Sie hatte es fertiggebracht, die nachlässige Blockade zu durchbrechen. Ich konnte mir nicht vorstellen, wie. Später erzählte sie mir, daß sie erklärt habe, Dokumente holen zu müssen, die ihr fehlten. Man hatte sie mit einem Polizisten zum Hotel geschickt. Sie hatte dem Wirt den Zettel zugesteckt und ihm zugeflüstert, wie er ihn mir schicken solle. Der Polizist, der für Liebe Verständnis zeigte, hatte das übersehen. Sie hatte keine Dokumente zurückgebracht, dafür aber Parfüm, Cognac und einen Korb mit Essen. Sie liebte zu essen.
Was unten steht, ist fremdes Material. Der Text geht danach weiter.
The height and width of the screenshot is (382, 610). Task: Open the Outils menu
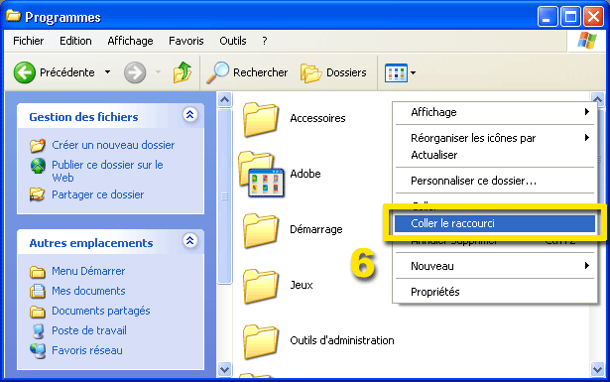[x=233, y=41]
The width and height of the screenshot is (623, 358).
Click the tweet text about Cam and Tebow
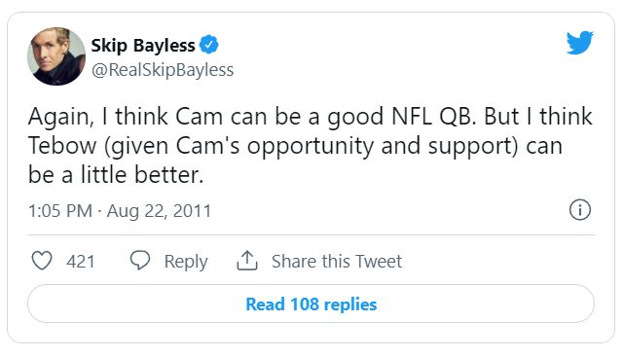[x=310, y=146]
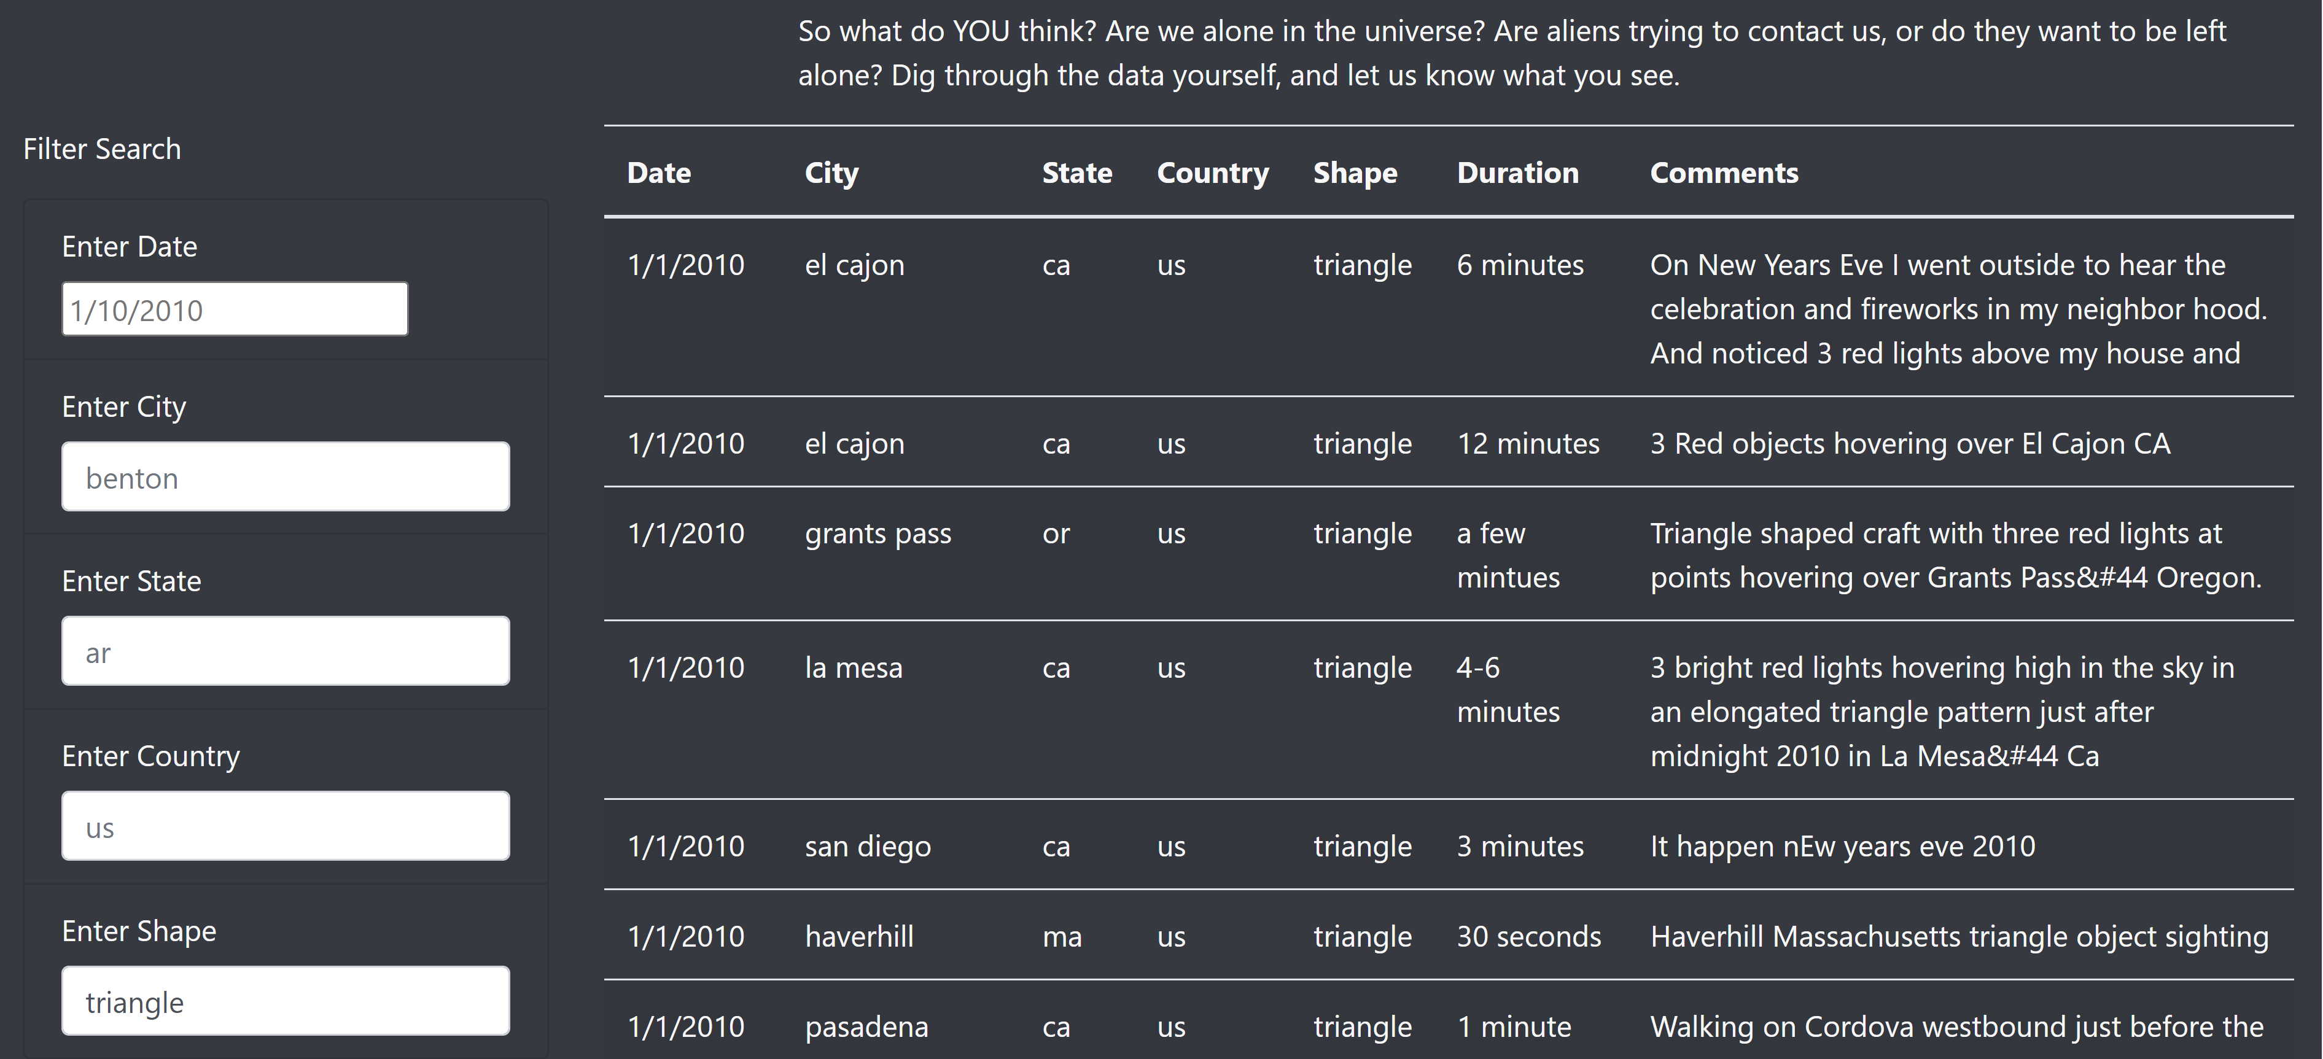Click into the Enter State field
The width and height of the screenshot is (2323, 1059).
[285, 652]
Wie sie dabei schlank blieb, ist mir immer unerklärlich geblieben. Wenn ich in der Zeit, als wir noch frei waren, aufwachte und sie nicht neben mir fand, brauchte ich nur dahin zu gehen, wo wir unsere Speisen aufhoben — sie hockte dort im Mondschein und nagte mit selbstvergessenem Lächeln an einem Schinkenknochen oder stopfte sich voll mit dem Dessert vom Abend vorher, das sie aufgehoben hatte. Dazu trank sie Wein aus der Flasche. Sie war wie eine Katze, die nachts hungrig wird. Sie erzählte mir, daß sie, als sie verhaftet wurde, den Polizisten warten lassen konnte, bis die Pastete, die der Wirt des Hotels gerade im Ofen hatte, fertiggebacken war. Es war ihre Lieblingspastete, und sie wollte sie mitnehmen. Der Polizist kapitulierte knurrend, da sie sich glatt weigerte, vorher zu gehen. Die Flies scheuten davor zurück, jemand mit Gewalt in den Polizeiwagen zu schleppen. Helen vergaß nicht einmal, ein Paket Papierservietten mitzunehmen.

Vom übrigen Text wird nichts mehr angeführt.